PetFace is a large-scale animal face re-identification dataset of more than 257k mostly domestic individuals across 13 families, including cats, dogs, hamsters, hedgehogs, and rabbits.
Citizen science enables large-scale annotation of animal images, which is essential for training and validating re-identification models. It frees researchers' time and fosters public engagement in conservation by turning volunteers into active contributors to wildlife monitoring efforts.
WildBook is an open-source, AI-powered platform developed by Wild Me that enables wildlife researchers and citizen scientists to identify and track individual animals using photographs. Users upload photos of wildlife sightings, and the system matches individuals against a global database using unique patterns (e.g., stripes, spots). Wildbook supports numerous species and projects, like whale sharks, giraffes, zebras, and cheetahs, and facilitates non-invasive population monitoring for conservation purposes.

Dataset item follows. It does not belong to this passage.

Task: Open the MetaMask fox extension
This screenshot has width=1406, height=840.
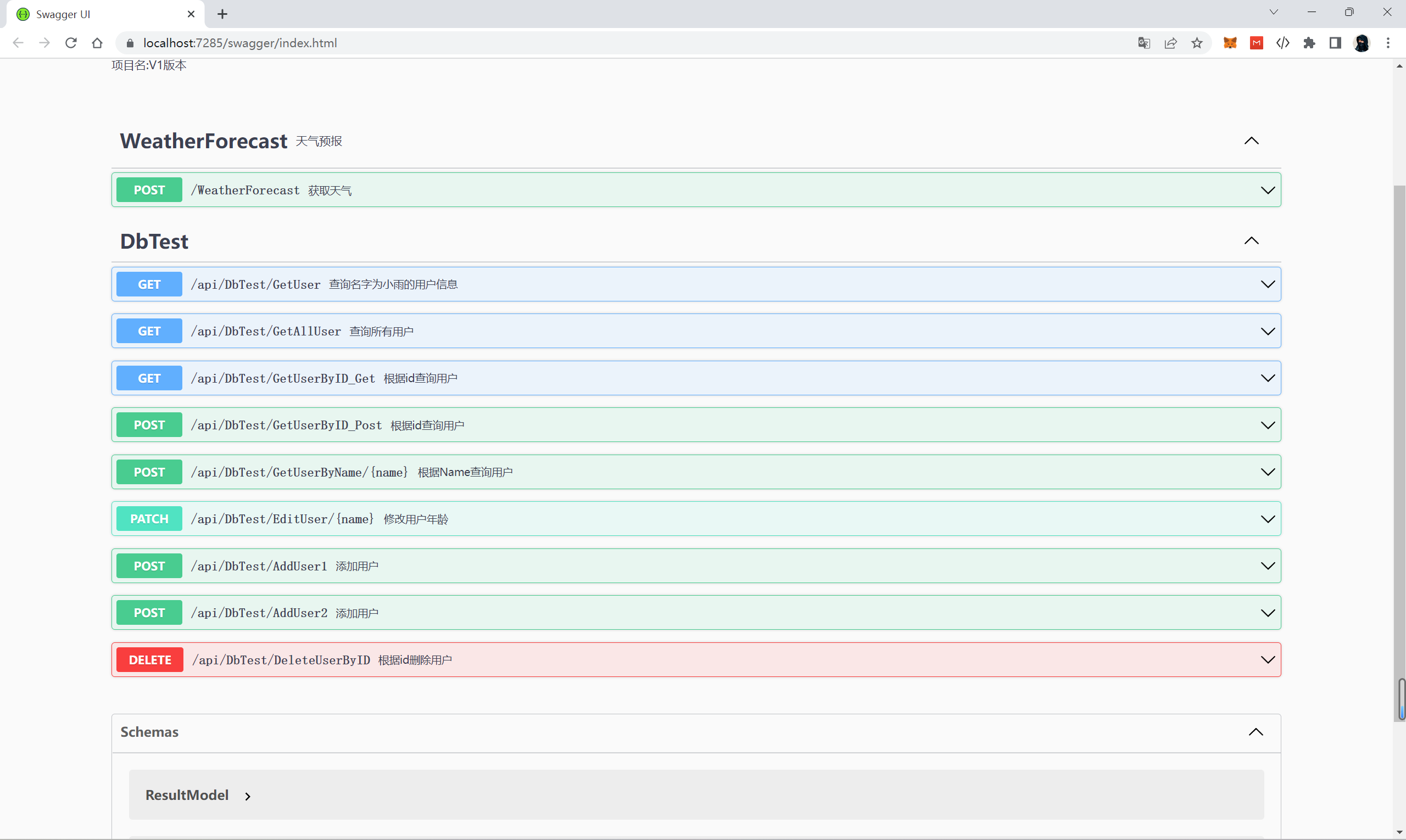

Zooniverse is the world’s largest platform for people-powered research, enabling volunteers to assist with scientific projects across disciplines, including wildlife conservation. In ecology projects, users classify species, behaviours or individual identification. The Zooniverse project Snapshots at Sea - Whale Identification acts as a citizen science branch of the HappyWhale project. Volunteers assist by marking distinguishing features on these images, contributing to a database that helps track whale migrations and population dynamics.
Additional citizen science databases, such as GBIF or iNaturalist, are of great use for the conservation of nature, but are not primarily interested in animal ReID.